• _Exercise objective_:
Go to the line in the entries below that holds "The height and width of the screenshot is (819, 1456). At" and repeat exactly from there through the line that holds "This screenshot has width=1502, height=812.", inclusive.

►

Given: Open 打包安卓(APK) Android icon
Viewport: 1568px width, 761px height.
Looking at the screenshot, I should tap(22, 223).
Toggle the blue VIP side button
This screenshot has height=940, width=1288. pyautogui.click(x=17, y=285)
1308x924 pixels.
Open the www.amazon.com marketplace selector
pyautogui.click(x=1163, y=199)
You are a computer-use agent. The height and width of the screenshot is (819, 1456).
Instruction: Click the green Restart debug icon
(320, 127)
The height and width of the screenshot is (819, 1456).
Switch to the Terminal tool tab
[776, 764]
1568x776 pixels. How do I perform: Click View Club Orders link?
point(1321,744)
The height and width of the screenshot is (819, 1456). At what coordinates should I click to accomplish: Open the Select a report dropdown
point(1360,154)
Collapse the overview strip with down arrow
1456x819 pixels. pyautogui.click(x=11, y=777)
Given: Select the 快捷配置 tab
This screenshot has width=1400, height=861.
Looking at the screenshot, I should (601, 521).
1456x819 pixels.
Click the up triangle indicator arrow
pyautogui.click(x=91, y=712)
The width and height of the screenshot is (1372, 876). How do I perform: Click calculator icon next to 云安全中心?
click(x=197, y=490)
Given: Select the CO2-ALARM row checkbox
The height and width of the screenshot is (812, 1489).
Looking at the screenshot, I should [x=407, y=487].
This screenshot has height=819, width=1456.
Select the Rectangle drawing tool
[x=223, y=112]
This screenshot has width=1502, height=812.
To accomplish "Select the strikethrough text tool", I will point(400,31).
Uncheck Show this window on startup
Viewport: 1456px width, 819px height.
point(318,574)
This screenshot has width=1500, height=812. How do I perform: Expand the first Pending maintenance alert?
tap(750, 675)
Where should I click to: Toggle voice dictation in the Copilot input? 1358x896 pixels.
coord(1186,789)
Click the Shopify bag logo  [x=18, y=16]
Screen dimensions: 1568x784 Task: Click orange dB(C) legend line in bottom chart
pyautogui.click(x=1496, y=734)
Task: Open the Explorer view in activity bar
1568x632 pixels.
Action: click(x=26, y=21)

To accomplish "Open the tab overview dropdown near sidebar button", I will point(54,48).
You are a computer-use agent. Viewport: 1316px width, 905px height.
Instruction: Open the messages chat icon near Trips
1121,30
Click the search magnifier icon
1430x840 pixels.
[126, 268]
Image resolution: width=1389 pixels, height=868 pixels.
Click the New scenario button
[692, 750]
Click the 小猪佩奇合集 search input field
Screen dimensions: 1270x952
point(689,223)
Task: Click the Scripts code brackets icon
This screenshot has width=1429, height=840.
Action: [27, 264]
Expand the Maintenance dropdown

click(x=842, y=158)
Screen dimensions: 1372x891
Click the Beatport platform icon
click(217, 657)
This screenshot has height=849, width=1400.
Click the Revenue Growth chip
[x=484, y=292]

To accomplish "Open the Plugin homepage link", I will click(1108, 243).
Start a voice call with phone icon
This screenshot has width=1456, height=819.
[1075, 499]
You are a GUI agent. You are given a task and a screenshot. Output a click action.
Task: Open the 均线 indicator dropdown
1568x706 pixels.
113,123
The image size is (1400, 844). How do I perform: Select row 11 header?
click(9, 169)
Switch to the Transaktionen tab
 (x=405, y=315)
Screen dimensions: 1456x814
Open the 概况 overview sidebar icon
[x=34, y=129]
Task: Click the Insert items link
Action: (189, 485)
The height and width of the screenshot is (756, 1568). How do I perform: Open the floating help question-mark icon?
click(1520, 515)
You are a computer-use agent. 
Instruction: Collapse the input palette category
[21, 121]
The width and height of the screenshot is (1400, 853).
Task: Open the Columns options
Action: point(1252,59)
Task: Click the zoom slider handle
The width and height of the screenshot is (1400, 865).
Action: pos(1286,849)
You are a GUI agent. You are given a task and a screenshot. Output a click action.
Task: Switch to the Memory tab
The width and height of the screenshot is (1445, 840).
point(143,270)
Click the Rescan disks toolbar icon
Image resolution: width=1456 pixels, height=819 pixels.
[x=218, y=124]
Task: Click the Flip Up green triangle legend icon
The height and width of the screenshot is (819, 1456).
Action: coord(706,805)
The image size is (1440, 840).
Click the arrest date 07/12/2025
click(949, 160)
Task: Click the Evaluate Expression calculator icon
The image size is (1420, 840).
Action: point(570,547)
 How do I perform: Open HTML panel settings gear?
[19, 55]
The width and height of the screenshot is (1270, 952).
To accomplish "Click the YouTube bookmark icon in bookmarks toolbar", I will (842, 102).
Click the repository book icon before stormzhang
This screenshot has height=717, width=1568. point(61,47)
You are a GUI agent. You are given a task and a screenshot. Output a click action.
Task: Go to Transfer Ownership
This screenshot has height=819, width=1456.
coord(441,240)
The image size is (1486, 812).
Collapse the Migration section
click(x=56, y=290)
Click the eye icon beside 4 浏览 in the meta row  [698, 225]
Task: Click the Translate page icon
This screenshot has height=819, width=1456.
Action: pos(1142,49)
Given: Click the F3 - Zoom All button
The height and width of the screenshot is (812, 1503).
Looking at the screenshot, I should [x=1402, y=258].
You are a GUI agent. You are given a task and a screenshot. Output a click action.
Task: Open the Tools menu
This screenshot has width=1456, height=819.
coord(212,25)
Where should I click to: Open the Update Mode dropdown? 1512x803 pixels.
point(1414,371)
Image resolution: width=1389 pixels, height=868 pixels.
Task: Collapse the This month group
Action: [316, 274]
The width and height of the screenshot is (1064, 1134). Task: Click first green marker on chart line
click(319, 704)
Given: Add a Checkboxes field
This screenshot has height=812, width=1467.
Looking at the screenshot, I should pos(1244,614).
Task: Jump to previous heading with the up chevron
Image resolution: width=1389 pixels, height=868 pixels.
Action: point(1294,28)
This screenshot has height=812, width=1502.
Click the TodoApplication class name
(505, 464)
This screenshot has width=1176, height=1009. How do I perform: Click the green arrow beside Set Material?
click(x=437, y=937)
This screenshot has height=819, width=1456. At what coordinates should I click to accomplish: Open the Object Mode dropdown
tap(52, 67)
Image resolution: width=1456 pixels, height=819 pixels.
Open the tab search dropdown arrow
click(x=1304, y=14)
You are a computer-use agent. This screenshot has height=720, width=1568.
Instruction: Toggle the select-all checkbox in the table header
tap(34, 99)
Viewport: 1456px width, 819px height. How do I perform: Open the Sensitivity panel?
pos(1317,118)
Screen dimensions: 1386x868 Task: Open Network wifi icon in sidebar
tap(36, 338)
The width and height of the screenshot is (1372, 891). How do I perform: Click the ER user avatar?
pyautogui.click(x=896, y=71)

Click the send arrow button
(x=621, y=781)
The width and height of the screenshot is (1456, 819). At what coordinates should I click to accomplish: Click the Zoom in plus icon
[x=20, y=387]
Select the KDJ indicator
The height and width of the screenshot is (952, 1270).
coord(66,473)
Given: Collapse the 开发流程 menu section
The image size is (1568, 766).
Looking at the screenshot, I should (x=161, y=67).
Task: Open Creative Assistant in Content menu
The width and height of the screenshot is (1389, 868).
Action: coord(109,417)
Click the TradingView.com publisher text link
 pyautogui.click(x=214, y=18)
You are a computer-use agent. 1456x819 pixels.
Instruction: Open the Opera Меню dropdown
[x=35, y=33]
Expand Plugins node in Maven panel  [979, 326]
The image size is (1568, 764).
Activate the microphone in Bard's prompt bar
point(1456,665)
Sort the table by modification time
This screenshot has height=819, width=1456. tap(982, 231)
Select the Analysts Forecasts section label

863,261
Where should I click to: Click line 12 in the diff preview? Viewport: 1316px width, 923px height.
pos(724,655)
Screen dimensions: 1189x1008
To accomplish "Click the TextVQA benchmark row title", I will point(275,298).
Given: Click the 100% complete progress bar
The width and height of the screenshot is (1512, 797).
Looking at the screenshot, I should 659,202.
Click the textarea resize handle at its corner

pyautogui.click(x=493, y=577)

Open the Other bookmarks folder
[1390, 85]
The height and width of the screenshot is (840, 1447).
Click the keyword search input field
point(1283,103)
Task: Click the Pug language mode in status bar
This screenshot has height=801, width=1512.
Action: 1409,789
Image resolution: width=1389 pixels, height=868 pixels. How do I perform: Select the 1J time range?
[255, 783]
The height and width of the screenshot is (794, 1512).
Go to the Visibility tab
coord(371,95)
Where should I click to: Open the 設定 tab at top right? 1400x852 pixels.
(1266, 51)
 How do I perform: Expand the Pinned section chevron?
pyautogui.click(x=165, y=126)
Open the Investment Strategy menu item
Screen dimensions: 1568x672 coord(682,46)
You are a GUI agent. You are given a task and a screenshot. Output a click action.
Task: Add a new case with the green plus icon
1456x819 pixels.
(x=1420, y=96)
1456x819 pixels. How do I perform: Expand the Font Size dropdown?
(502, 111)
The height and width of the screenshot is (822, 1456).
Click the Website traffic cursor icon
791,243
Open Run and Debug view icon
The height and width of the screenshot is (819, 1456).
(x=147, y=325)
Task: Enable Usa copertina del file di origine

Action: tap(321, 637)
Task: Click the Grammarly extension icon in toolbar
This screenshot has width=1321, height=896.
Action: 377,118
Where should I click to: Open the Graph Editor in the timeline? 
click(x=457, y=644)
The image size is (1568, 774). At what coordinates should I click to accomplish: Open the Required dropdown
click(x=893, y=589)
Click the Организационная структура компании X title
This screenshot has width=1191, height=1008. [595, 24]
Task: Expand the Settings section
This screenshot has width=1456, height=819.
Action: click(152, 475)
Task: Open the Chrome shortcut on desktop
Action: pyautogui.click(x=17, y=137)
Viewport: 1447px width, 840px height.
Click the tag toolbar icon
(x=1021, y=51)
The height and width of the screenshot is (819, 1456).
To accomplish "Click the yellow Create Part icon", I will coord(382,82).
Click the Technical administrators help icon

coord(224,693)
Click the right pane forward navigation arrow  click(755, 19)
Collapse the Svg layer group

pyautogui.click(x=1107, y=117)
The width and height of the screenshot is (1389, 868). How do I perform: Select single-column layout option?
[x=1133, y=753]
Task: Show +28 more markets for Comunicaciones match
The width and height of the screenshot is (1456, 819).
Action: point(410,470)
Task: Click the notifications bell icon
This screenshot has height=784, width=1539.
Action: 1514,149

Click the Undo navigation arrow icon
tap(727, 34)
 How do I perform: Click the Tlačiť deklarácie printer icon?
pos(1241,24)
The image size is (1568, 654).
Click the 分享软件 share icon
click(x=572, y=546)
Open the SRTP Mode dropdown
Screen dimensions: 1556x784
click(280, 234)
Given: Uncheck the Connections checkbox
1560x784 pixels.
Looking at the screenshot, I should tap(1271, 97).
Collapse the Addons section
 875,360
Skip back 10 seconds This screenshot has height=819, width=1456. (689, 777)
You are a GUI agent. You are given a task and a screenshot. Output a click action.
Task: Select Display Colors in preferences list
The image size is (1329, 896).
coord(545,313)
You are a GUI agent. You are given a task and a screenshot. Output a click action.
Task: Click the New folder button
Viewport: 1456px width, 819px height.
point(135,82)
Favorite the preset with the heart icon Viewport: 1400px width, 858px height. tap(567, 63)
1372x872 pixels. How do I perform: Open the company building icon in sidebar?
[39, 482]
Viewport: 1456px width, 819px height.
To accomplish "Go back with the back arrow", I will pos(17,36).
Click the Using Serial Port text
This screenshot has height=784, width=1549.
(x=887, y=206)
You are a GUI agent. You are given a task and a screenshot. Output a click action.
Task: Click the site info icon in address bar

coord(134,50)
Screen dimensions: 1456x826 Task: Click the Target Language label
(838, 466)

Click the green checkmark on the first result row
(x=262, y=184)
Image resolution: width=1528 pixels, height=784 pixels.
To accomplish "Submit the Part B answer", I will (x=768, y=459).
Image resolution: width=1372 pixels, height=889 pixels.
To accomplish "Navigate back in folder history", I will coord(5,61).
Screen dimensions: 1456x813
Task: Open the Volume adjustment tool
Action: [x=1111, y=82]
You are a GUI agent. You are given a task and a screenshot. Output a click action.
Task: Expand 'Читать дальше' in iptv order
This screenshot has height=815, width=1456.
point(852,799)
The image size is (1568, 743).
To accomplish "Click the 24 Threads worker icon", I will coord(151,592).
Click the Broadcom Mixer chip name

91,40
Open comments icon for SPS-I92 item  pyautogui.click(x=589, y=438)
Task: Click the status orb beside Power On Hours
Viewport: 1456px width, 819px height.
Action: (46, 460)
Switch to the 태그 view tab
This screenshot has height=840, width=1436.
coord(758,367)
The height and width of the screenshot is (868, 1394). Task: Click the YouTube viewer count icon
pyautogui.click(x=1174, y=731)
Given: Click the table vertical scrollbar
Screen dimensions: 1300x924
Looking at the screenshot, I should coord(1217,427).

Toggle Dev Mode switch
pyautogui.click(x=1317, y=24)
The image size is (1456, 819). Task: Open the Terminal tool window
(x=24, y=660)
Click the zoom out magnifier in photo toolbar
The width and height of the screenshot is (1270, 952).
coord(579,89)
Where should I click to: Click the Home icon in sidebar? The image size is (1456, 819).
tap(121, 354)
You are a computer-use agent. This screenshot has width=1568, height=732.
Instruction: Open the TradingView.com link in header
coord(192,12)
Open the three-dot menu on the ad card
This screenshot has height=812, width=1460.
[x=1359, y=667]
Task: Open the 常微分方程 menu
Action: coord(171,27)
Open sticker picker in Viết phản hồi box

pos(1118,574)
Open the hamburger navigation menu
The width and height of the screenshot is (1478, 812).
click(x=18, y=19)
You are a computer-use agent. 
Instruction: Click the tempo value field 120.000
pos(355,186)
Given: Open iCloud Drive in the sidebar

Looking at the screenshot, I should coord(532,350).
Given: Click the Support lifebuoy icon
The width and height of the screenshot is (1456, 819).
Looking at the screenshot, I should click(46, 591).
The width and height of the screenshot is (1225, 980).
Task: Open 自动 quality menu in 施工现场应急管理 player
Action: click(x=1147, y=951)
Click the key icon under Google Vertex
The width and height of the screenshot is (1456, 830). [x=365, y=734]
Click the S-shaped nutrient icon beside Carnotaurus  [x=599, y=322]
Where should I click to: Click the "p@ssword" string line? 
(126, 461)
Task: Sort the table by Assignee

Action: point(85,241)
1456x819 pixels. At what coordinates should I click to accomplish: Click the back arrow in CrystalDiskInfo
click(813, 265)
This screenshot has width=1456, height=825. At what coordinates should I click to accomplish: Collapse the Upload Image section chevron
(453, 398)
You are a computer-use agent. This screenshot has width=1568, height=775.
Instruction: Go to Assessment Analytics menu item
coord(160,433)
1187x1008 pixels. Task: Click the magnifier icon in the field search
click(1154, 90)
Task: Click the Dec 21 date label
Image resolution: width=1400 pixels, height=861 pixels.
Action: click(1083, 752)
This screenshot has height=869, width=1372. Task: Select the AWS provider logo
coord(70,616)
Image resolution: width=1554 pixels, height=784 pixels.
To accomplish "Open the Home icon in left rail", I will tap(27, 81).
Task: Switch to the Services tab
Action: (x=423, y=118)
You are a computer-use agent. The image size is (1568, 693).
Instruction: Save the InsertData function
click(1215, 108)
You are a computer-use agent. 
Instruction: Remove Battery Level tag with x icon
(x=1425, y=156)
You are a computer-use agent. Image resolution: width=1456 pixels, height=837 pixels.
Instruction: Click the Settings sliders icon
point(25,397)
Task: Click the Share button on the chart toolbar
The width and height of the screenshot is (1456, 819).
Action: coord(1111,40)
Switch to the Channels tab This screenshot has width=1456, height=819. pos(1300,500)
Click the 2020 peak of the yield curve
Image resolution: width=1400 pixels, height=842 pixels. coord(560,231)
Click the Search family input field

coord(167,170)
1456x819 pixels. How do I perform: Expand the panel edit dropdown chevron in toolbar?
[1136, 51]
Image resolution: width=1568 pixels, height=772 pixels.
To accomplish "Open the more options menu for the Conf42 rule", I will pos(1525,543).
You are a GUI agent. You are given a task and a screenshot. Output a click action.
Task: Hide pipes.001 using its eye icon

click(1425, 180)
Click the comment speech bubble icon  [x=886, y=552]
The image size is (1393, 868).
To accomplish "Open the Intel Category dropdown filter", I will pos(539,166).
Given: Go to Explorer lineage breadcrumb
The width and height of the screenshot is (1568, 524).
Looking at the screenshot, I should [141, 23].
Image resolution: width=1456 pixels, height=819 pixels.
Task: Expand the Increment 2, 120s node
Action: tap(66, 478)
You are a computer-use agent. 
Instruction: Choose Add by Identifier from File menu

◄

• _Result below_:
The height and width of the screenshot is (819, 1456). At what coordinates should I click to accomplish: Open the Select a report dropdown
point(1360,154)
Collapse the overview strip with down arrow
1456x819 pixels. pyautogui.click(x=11, y=777)
Given: Select the 快捷配置 tab
This screenshot has width=1400, height=861.
Looking at the screenshot, I should (601, 521).
1456x819 pixels.
Click the up triangle indicator arrow
pyautogui.click(x=91, y=712)
The width and height of the screenshot is (1372, 876). How do I perform: Click calculator icon next to 云安全中心?
click(x=197, y=490)
Given: Select the CO2-ALARM row checkbox
The height and width of the screenshot is (812, 1489).
Looking at the screenshot, I should [x=407, y=487].
This screenshot has height=819, width=1456.
Select the Rectangle drawing tool
[x=223, y=112]
This screenshot has width=1502, height=812.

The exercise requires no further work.